Document section:

______________________________

That is, we need to find $x_j$ so that for all $\delta x_j$ where $\sum\limits_{j=1}^nx_j\,\delta x_j=0$ and $\sum\limits_{j=1}^n\delta x_j=0$, we also have $\sum\limits_{j=1}^n\dfrac{\delta x_j}{x_j^2}=0$.

Orthogonality implies that there exist $a$ and $b$ so that for all $j$, $ax_j+b=x_j^{-2}$. Thus, $$ ax_j^3+bx_j^2-1=0\tag{1} $$ This implies there are only $3$ distinct values for $x_j$, say $v_1$, $v_2$, and $v_3$.

The equations $\sum\limits_{j=1}^nx_j^2=n$ and $\sum\limits_{j=1}^nx_j=k$ imply that $$ \begin{bmatrix} v_1^2&v_2^2&v_3^2\\ v_1&v_2&v_3\\ 1&1&1 \end{bmatrix} \begin{bmatrix} m_1\\m_2\\m_3 \end{bmatrix} = \begin{bmatrix} n\\k\\n \end{bmatrix}\tag{2} $$ where $m_1$, $m_2$, and $m_3$ are the counts of each value.

______________________________

Data:

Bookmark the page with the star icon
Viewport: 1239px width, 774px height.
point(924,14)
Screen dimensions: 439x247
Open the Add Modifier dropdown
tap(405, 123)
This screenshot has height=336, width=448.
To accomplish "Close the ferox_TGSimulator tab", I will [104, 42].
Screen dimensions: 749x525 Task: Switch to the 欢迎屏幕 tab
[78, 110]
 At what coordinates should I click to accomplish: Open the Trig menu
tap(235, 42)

______________________________

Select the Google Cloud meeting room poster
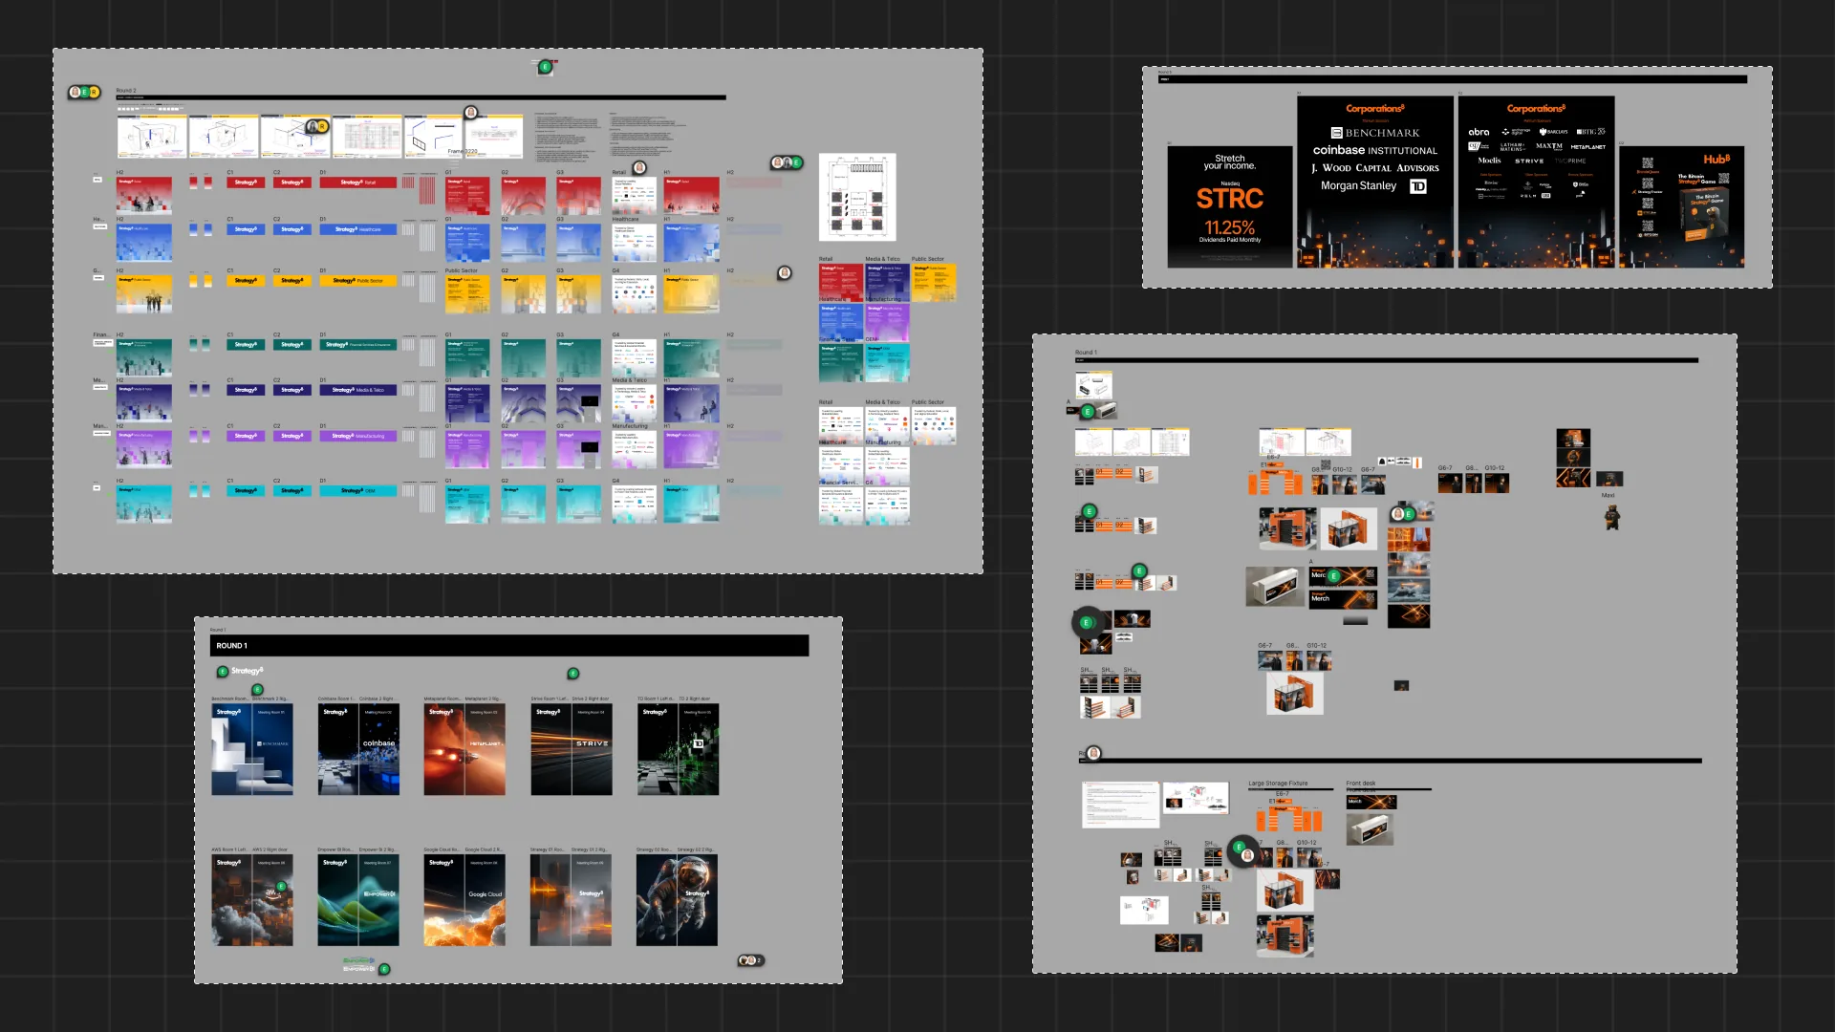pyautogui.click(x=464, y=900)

______________________________

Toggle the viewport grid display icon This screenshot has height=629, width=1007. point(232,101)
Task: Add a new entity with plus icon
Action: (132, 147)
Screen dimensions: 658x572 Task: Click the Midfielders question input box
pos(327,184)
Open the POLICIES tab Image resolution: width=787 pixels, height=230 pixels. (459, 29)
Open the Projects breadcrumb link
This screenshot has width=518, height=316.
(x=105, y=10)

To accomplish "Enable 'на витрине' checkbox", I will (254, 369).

______________________________

Jobs:
• A. Write out the part of the derivation that begins at the words "Orthogonality implies that" and stops after "say $v_1$, $v_2$, and $v_3$.".
• B. Carry the derivation forward from the point where it stops.
The items have nothing to do with the derivation.

Answer list:
• A.
Orthogonality implies that there exist $a$ and $b$ so that for all $j$, $ax_j+b=x_j^{-2}$. Thus, $$ ax_j^3+bx_j^2-1=0\tag{1} $$ This implies there are only $3$ distinct values for $x_j$, say $v_1$, $v_2$, and $v_3$.

• B.
Since the coefficient of $x_j$ in $(1)$ is $0$ (and the constant term is not $0$), Vieta's Formulas say that $$ \frac1{v_1}+\frac1{v_2}+\frac1{v_3}=0\tag{3} $$ This means that, for an interior critical point, one of the $v_j$ must be negative. Thus, the critical point must be on an edge. Let's consider the edge where $m_3=0$. In that case, we have $$ \begin{bmatrix} v_1^2&v_2^2\\ v_1&v_2\\ 1&1 \end{bmatrix} \begin{bmatrix} m_1\\m_2 \end{bmatrix} = \begin{bmatrix} n\\k\\n \end{bmatrix}\tag{4} $$ Let $m_1=m$, then the bottom equation implies $m_2=n-m$.

Let $v_1=v$, then the middle equation implies $v_2=\frac{k-mv}{n-m}$.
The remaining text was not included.